Help Center > > User Guide> MRS Cluster Component Operation Guide> Using Flink> Configuring and Managing Flink

Configuring and Managing Flink

Updated at: Dec 31, 2019 GMT+08:00

Configuring Parameter Paths

All parameters of Flink must be set on a client. The path of a configuration file is as follows: Client installation path/Flink/flink/conf/flink-conf.yaml

  • You are advised to modify the flink-conf.yaml configuration file on the client to configure parameters. The configuration format of the YAML file is key: value.

    Example: taskmanager.heap.mb: 512

    Note that a space is required between key: and value.

  • If you modify parameter configuration in Service Configuration on MRS Manager, the client must be downloaded and installed again after the modification.

Configuring the JobManager and TaskManager

The JobManager and TaskManager are main components of Flink. You can set related parameters on the client based on various security and performance scenarios.

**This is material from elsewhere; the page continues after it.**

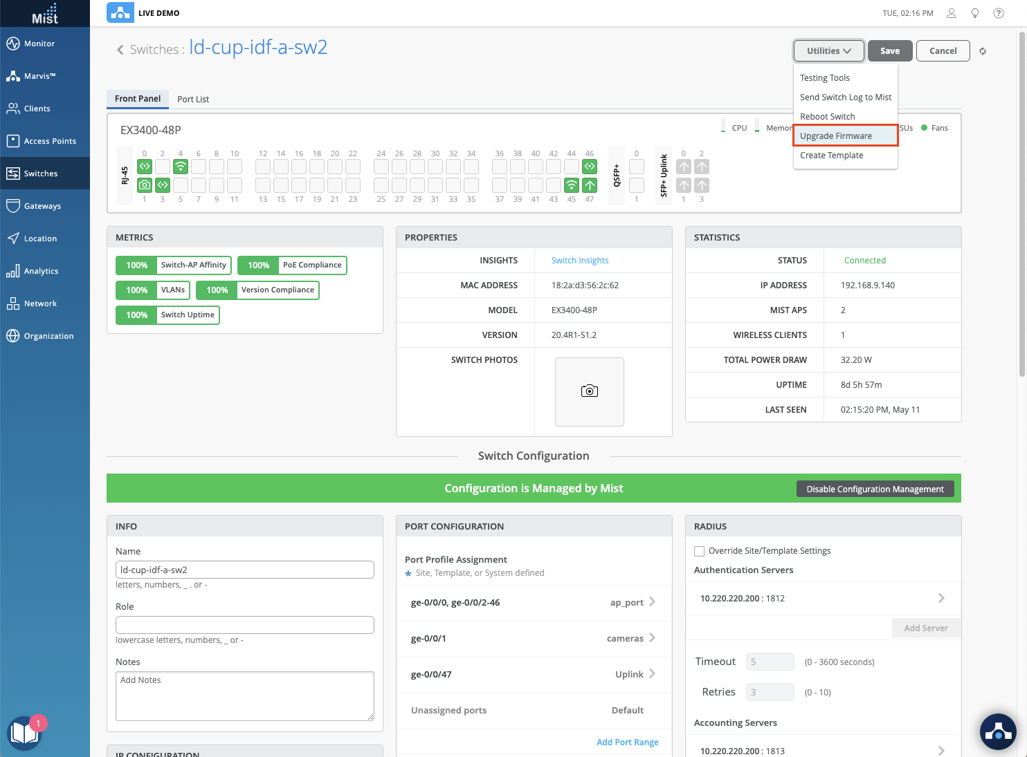
Task: Open the user account icon
Action: pyautogui.click(x=952, y=13)
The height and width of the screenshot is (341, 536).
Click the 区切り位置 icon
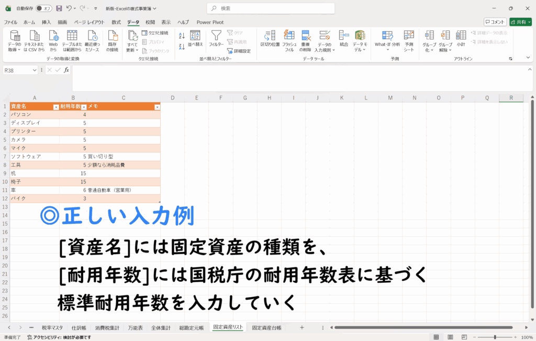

The main configuration items include the communication ports, memory management, and connection retry.

Table 1 Parameter description

Parameter

Mandatory

Default Value

Description

taskmanager.rpc.port

No

32326-32390

Akka system listening port on the TaskManager

taskmanager.data.port

No

32391-32455

NettyServer listening port used for data exchange operations between TaskManagers

taskmanager.data.ssl.enabled

No

false

SSL flag for data communication between TaskManagers. This is applicable only when the global ssl flag security.ssl is enabled.

taskmanager.numberOfTaskSlots

No

3

Number of slots occupied by the TaskManager. Generally, the value is configured as the number of physical CPU cores. In yarn-session mode, the value can be transmitted by the -s parameter only. In yarn-cluster mode, the value can be transmitted by the -ys parameter only.

parallelism.default

No

1

Number of concurrent job operators

taskmanager.memory.size

No

0

Amount of memory that the TaskManager reserves on the JVM's heap space for sorting, hash tables, and caching of intermediate results. If unspecified, the memory manager will take a fixed ratio of the heap memory available to the JVM, as specified by taskmanager.memory.fraction. The unit is MB.

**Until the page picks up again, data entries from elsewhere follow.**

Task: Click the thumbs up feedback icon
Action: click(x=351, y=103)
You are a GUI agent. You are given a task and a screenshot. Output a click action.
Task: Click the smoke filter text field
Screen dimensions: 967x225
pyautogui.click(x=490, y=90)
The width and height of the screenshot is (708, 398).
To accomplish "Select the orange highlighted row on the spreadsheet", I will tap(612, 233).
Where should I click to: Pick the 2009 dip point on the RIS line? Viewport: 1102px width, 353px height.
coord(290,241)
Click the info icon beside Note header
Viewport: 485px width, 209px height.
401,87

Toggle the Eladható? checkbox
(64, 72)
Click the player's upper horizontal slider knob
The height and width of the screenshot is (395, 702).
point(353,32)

taskmanager.memory.fraction

No

0.7

Ratio of JVM heap memory that the TaskManager reserves for sorting, hash tables, and caching of intermediate results.

taskmanager.memory.off-heap

Yes

false

Whether the TaskManager uses off-heap memory, which is used for sorting, hash tables, and caching of intermediate results. You are advised to enable this configuration item for large memory to improve memory operation efficiency.

taskmanager.memory.segment-size

No

32768

Size of memory segments on the TaskManager. Memory segment is the basic unit of the reserved memory space and is used to configure a network buffer stack. The unit is bytes.

taskmanager.memory.preallocate

No

false

Whether TaskManagers should allocate all reserved memory when starting up. When off-heap memory is used, it is recommended that this configuration item be enabled.

taskmanager.registration.initial-backoff

No

500 ms

Initial registration backoff between two consecutive registration attempts. The unit is ms/s/m/h/d.

NOTE:

There is a single-byte space between the value and the unit. ms/s/m/h/d indicates millisecond, second, minute, hour, day, respectively.

taskmanager.registration.refused-backoff

No

5 min

Backoff after a registration has been refused by the JobManager before retrying to connect.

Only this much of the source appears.